There is so much to learn about the cultural history of indigo. How in the world did ancient artisans discover this unusual dye and figure out how to use it? No one knows for sure, but leaves crushed on the ground may have come into contact with urine or ash from a fire and produced the telltale blue. The rich cultural tradition of indigo around the world often reflects unique methods, beliefs, and values surrounding color and pattern. Many cultures describe the origins of indigo in myths and stories. Often, ceremony surrounds the dyeing process with social significance that reveals indigo dyeing as much more than technique. It is an art form that has captured the imagination of the world. You could travel the world seeking the magical transformation that happens to cloth and self. Or you could explore in the backyard, following the continuous thread that extends back in time and links us all through cloth; cloth that carries history, memories and stories to share.
One of my favorite indigo stories comes from El Salvador. There I met Grace Guirola and heard her personal story, one that spans generations. Indigo production was part of her family heritage, but the family fled to the safety of the United States during the civil war in El Salvador during the 1980s. Many years later, she was able to buy back some of her family’s land, return to her beloved landscape, and begin a long journey of restoring her ancestral home and building a life based on indigo.
We walked the ground where she had planted two varieties of indigo, shared stories over a meal and delightfully dyed yarn in her indigo vats after dark. It was a memorable experience that resulted in a small treasure trove of dyed items to carry home. But this indigo had penetrated more than cloth—it had created a memory to carry, one more woven story in my mind to share.

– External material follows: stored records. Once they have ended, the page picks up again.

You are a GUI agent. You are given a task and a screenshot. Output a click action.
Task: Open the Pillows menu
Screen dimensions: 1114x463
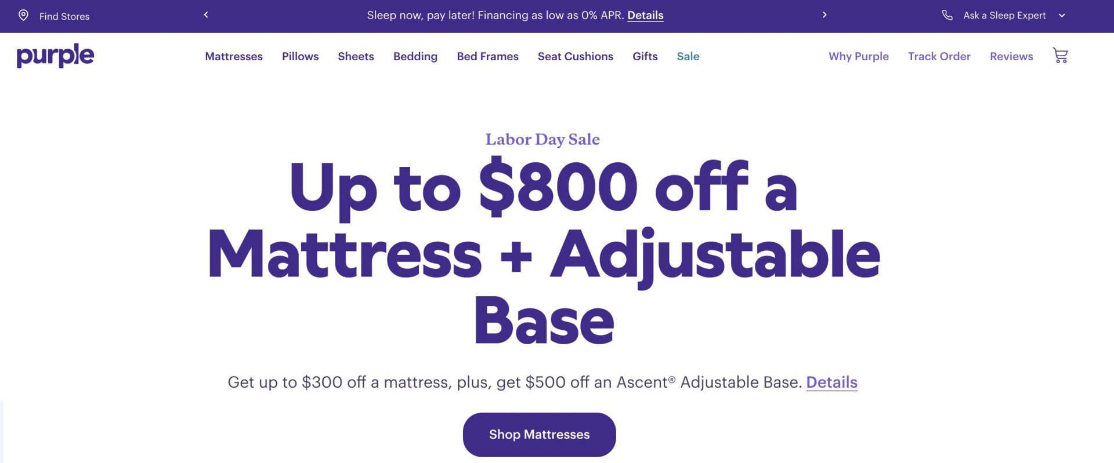[300, 56]
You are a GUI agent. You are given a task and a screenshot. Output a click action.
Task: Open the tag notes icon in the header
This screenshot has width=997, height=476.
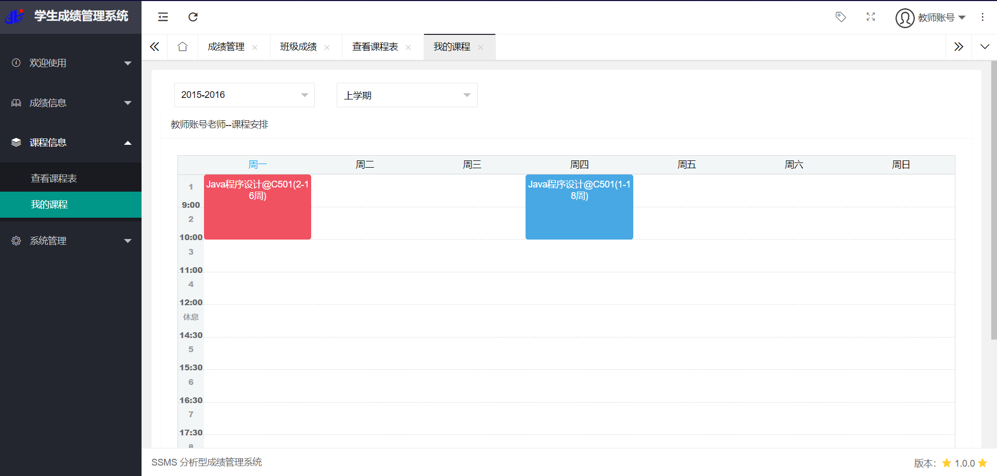click(840, 17)
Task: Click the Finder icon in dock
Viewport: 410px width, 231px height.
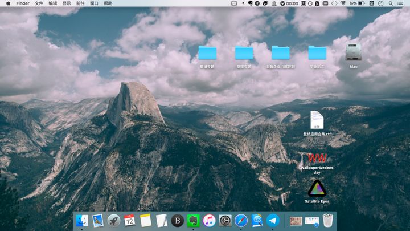Action: [x=82, y=220]
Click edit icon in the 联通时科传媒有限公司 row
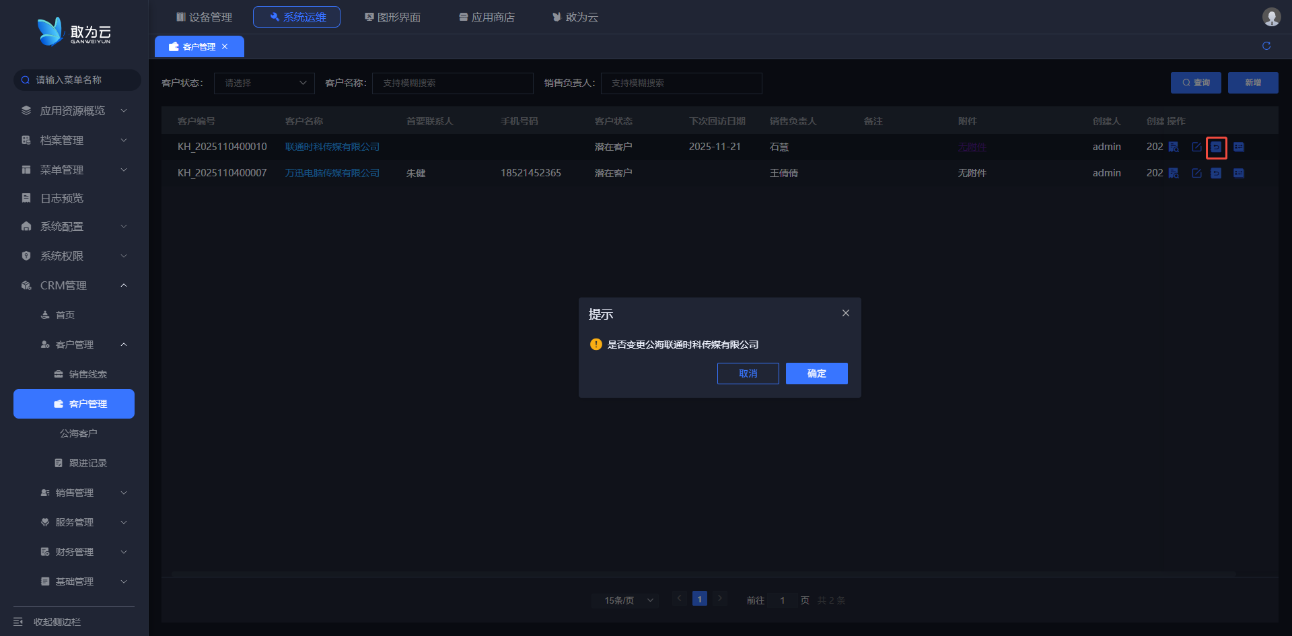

Judy Newland served as Director of the Arizona State Museum of Anthropology until retiring. She worked in the museum field for twenty years at a variety of university museums, including art and anthropology. Over the past decade, these classroom experiences have engaged and challenged students, while instilling in them a deeper understanding of world cultures through textiles. She is a practicing weaver, spinner, and natural dyer, with archaeological textile fieldwork experience in Peru and special interest in indigo dye processes and cultural practices around the world.
For a quick start without extensive reading, watch Blue Alchemy: Stories of Indigo, a 2011 documentary by Mary Lance.
Prideaux, Vivien. A Handbook of Indigo Dyeing. Search Press, 2003.
This is one of my favorite technique books and can get you started on your indigo explorations with confidence.
Balfour-Paul, Jenny. Indigo. Archetype Press, 1998.
This is the best reference book one can own. She covers the world of indigo and culture in a captivating way. Serious dyers should have this on their shelf.